The thinking behind the game
Every choice you make comes at a cost. Every choice that has a positive gain in one area of life usually comes at a cost in another area. The trouble is that we often make choices on the spur of the moment without thinking things through, without thinking beyond stage one and without thinking of the wider context. That's one of the reasons why many people struggle in life. They make choices without considering the costs. Playing Trade-offs builds the habit of making choices always by considering the costs in different life contexts. Once this habit has formed during the game players will begin to think of all their real life choices as trade-offs.

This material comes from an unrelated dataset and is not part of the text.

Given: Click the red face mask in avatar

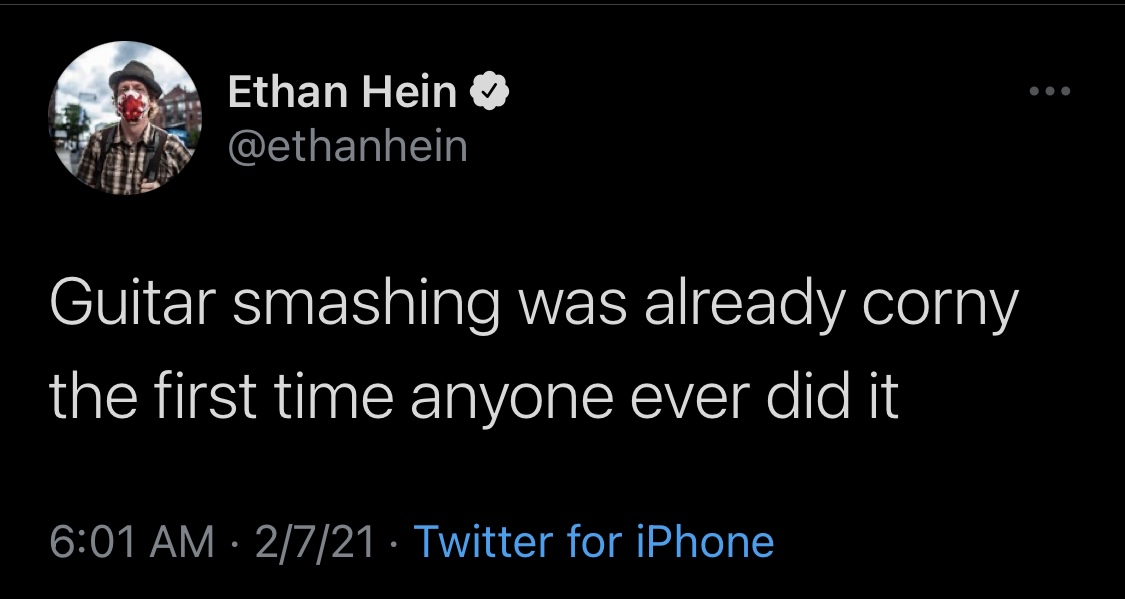Looking at the screenshot, I should (133, 106).
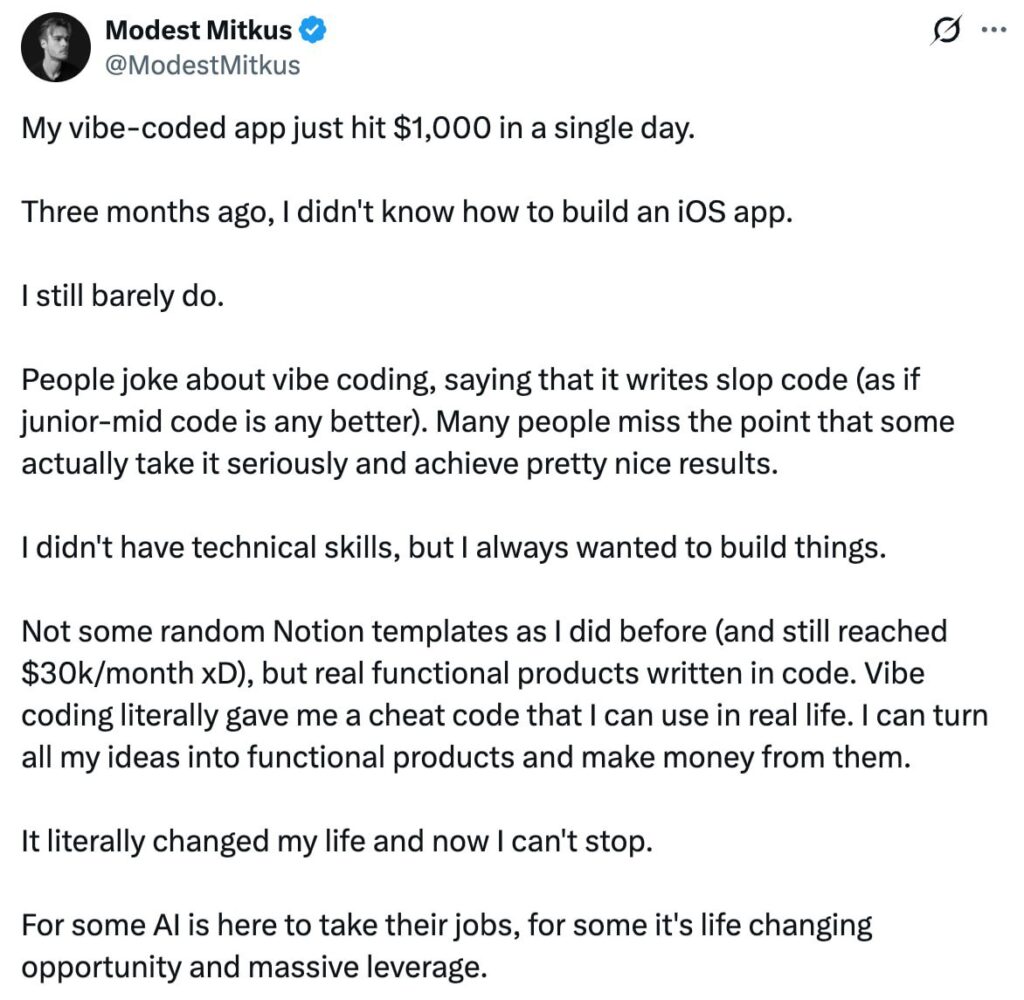Click the tweet text about $1,000 day
The height and width of the screenshot is (1000, 1024).
point(354,128)
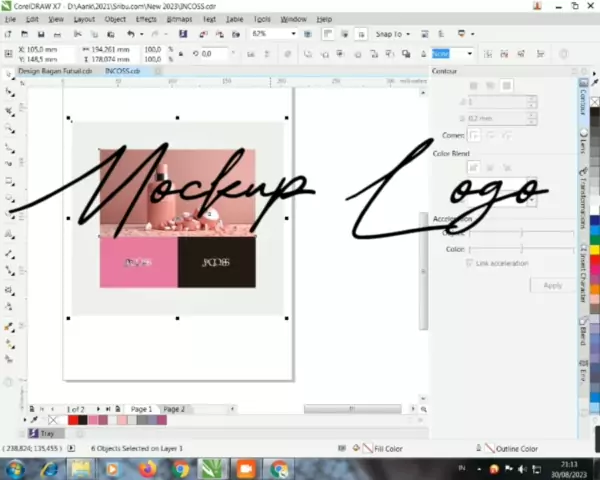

Consider one simple example: the choice to drink and drive. Without the idea of trade-offs you can choose to drink and drive based on how you're feeling on the spur of the moment. But if you've built the habit of considering the trade-offs you will know that the potential costs of your decision include not just your own health and well-being, but the lives of other drivers, the cost of repairing your car after an accident, the loss to your friends and family, possibly the inability to hold your job or being mentally and physically disabled. The idea of trade-offs helps you to bring a wide context of issues to bear on every choice you make.